__Document extract__.
We must respect the ability of the Chief Electoral Officer to investigate alleged violations of the Canada Elections Act, of which we are all aware. One does not cut back on police officers when they are investigating crimes. We ensure the police officers have the wherewithal and resources to actually fully investigate.

What is very disturbing is that on page 260 we see the results of the Chief Electoral Officer wanting to investigate these allegations of widespread law-breaking of the Canada Elections Act. In 2012-13, $7.5 million will be cut from the Chief Electoral Officer of Canada. In 2013-14, $7.5 million will be cut again. In 2014-15, it will be cut again. On an ongoing basis, it will be cut again. The government is punishing the Chief Electoral Officer of Canada and Elections Canada for doing their job. Their job is to maintain the law and ensure there are no violations of the Canada Elections Act. If the government really believes in being tough on crime, it can start by fully funding the Chief Electoral Officer of Canada so that Elections Canada can conduct the investigation into what happened in the last election campaign.

What else do we see? The Office of the Privacy Commissioner of Canada has been critical, as we know, about the Internet snooping bill introduced by the government. The government wants to snoop in people's homes and pry into their private lives and what they read and see on the Internet. We remember the despicable reaction of the Minister of Public Safety on that. We have an impartial servant, an agent of Parliament, the Office of the Privacy Commissioner of Canada that speaks out on violations of our civic rights and privacy such as that.

This is what will happen. In 2012-13, $0.7 million will be cut from the Office of the Privacy Commissioner of Canada. Can anyone believe the government would do that? In 2013-14, $0.7 million will be cut from the Office of the Privacy Commissioner of Canada and in 2014-15, $1.1 million will be cut.

__Information provided__.
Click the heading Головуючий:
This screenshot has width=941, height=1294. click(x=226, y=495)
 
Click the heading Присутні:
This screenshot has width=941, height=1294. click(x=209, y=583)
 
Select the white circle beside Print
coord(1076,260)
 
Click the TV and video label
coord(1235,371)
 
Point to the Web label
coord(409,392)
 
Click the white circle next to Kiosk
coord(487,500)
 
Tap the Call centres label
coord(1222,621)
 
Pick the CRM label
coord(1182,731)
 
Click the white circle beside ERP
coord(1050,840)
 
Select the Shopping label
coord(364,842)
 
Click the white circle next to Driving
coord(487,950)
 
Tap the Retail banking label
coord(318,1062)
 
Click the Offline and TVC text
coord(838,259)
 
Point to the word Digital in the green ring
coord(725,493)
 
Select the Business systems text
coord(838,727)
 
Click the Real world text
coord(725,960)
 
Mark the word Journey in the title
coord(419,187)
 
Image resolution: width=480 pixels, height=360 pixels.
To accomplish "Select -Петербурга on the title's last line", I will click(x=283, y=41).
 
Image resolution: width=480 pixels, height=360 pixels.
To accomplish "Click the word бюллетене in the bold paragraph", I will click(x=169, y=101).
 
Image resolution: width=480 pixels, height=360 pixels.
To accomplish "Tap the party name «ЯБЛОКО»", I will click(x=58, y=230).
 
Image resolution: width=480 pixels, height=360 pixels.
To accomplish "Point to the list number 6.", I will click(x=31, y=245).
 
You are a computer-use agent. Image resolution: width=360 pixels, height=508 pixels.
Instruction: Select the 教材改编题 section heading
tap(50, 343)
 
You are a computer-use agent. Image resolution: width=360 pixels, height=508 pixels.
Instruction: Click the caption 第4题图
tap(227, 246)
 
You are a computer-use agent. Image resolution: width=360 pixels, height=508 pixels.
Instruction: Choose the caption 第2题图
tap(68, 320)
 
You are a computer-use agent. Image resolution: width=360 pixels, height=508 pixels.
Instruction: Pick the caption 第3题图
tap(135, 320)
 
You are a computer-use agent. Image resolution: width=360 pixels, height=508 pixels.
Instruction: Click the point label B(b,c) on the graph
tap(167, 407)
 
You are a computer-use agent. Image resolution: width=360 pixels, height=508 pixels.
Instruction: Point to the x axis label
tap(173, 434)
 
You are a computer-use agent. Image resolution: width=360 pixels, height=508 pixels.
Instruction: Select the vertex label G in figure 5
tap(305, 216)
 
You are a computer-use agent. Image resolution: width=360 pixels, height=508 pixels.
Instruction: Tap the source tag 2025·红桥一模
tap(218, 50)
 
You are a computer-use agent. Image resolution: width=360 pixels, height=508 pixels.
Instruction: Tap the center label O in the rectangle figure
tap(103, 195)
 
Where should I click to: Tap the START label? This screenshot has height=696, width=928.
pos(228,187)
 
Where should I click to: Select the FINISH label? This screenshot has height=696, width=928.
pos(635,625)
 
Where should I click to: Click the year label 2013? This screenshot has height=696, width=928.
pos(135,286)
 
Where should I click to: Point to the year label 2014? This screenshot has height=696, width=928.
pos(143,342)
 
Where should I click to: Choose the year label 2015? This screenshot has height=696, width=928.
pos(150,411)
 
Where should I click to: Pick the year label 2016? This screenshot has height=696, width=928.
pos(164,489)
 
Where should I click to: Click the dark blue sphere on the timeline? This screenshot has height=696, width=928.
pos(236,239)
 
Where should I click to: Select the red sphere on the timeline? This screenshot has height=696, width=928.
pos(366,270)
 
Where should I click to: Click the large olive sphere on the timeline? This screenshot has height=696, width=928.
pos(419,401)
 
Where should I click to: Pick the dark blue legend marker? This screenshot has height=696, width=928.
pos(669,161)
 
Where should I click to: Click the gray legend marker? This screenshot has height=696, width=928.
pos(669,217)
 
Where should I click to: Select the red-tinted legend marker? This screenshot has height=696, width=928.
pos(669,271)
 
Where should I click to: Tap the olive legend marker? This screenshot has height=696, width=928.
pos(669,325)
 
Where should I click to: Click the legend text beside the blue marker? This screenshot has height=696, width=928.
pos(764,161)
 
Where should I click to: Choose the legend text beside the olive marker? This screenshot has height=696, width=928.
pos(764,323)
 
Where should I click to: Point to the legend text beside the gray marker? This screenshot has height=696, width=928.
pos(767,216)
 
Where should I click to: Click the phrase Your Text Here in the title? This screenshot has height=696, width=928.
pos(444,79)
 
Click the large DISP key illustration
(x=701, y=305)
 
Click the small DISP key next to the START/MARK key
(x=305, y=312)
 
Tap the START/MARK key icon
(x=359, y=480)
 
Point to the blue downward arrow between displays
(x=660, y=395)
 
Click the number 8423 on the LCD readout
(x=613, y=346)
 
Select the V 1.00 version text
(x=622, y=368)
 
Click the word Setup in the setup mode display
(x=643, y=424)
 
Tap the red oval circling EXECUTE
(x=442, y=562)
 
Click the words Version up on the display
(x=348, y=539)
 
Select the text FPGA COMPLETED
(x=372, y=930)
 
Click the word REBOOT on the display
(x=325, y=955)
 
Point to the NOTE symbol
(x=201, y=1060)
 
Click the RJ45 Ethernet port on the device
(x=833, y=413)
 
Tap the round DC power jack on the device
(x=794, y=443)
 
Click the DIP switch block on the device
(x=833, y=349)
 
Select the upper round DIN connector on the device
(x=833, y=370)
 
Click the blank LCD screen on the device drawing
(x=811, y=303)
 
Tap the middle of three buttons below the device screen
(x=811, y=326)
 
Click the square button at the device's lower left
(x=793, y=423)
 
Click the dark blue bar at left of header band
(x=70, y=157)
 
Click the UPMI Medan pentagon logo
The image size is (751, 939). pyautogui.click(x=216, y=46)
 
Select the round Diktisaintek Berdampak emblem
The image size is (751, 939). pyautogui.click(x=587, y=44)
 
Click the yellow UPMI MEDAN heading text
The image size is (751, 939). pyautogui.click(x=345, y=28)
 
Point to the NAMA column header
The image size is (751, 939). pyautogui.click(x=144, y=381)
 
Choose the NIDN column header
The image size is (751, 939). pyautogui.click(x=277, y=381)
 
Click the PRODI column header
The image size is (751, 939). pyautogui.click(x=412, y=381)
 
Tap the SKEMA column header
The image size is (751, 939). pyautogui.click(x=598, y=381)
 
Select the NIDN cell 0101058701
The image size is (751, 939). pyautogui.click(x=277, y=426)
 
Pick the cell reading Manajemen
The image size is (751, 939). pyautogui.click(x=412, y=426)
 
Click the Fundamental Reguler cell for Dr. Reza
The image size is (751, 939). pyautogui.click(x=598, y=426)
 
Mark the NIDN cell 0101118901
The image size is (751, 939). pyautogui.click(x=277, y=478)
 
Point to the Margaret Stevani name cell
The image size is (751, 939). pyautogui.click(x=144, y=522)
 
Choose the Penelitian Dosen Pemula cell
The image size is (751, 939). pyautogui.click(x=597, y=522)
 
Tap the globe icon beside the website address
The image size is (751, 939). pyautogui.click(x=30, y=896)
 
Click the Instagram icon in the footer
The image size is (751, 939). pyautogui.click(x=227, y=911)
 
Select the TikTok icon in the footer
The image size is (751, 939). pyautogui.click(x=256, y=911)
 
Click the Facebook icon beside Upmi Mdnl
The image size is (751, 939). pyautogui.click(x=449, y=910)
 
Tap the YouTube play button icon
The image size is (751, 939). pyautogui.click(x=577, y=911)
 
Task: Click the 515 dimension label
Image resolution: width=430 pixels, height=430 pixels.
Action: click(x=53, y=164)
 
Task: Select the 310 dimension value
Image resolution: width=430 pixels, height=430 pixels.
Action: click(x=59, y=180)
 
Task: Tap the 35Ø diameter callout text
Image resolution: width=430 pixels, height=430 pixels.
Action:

__Directions__.
a - In the budget speech excerpt, how much will be cut from the Office of the Privacy Commissioner of Canada in 2014-15?
b - Reproduce everything in the budget speech excerpt from "What else do" down to "such as that.".

__Solutions to the tasks__.
a - $1.1 million.

b -
What else do we see? The Office of the Privacy Commissioner of Canada has been critical, as we know, about the Internet snooping bill introduced by the government. The government wants to snoop in people's homes and pry into their private lives and what they read and see on the Internet. We remember the despicable reaction of the Minister of Public Safety on that. We have an impartial servant, an agent of Parliament, the Office of the Privacy Commissioner of Canada that speaks out on violations of our civic rights and privacy such as that.